As noted repeatedly throughout these writings, politics has become the pollution
of problem-solving by introducing irrelevant factors. True to form, the
politicians' smoke and mirror proposals obscure the real, simple problems:
Dishonest vote counters.
Ludicrously in the face of nationwide voting fraud, some vote counters adopt
the Caesar's wife defense. "Not only am I chaste, but I should be above
suspicion." Ok ... how come so many pregnant chads? With the numerous news
accounts (100+), no one was found supporting the registrars and their actions
except the registrars, the politicians and the salesmen.
How can you tell when a registrar is lying? Lips are moving. I used to think
that lawyers belong in jail and economists in hell with the politicians in
purgatory. Now I believe the politicians should not be alone without their
bedfellows, the facilitators of their
habitual crimes. Using on-line
democracy, we can and must create a new
hierarchy
of officials responsible for counting votes.
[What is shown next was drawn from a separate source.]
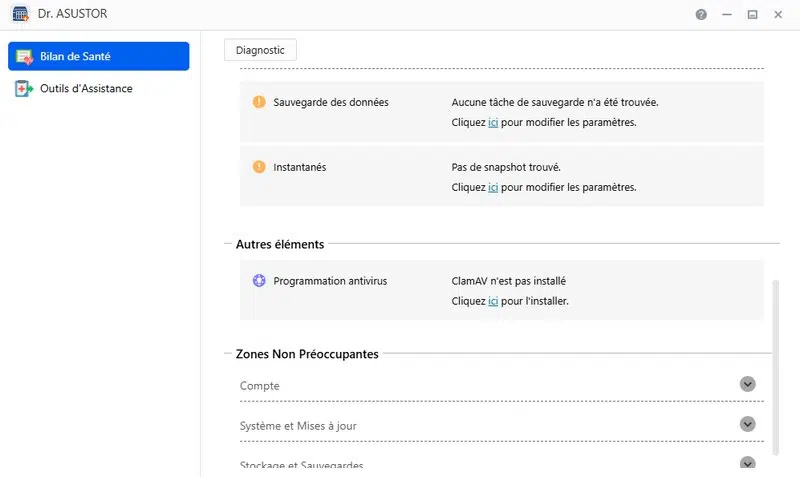This screenshot has width=800, height=477.
Task: Expand Système et Mises à jour chevron
Action: (x=747, y=424)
The following quotations are the basis on which the writer drew and supported
his conclusions about the general, almost universal corruption of officials
responsible for the integrity of our voting. These conclusions were buttressed
by his own
rights denial
by the Voter Registrar in Richmond, Virginia, which was assisted
by over 30% of the 135 Voter Registrars. If you don't accept this conclusion,
you should review this condensation of observation from newspapers across
the land--liberal and conservative.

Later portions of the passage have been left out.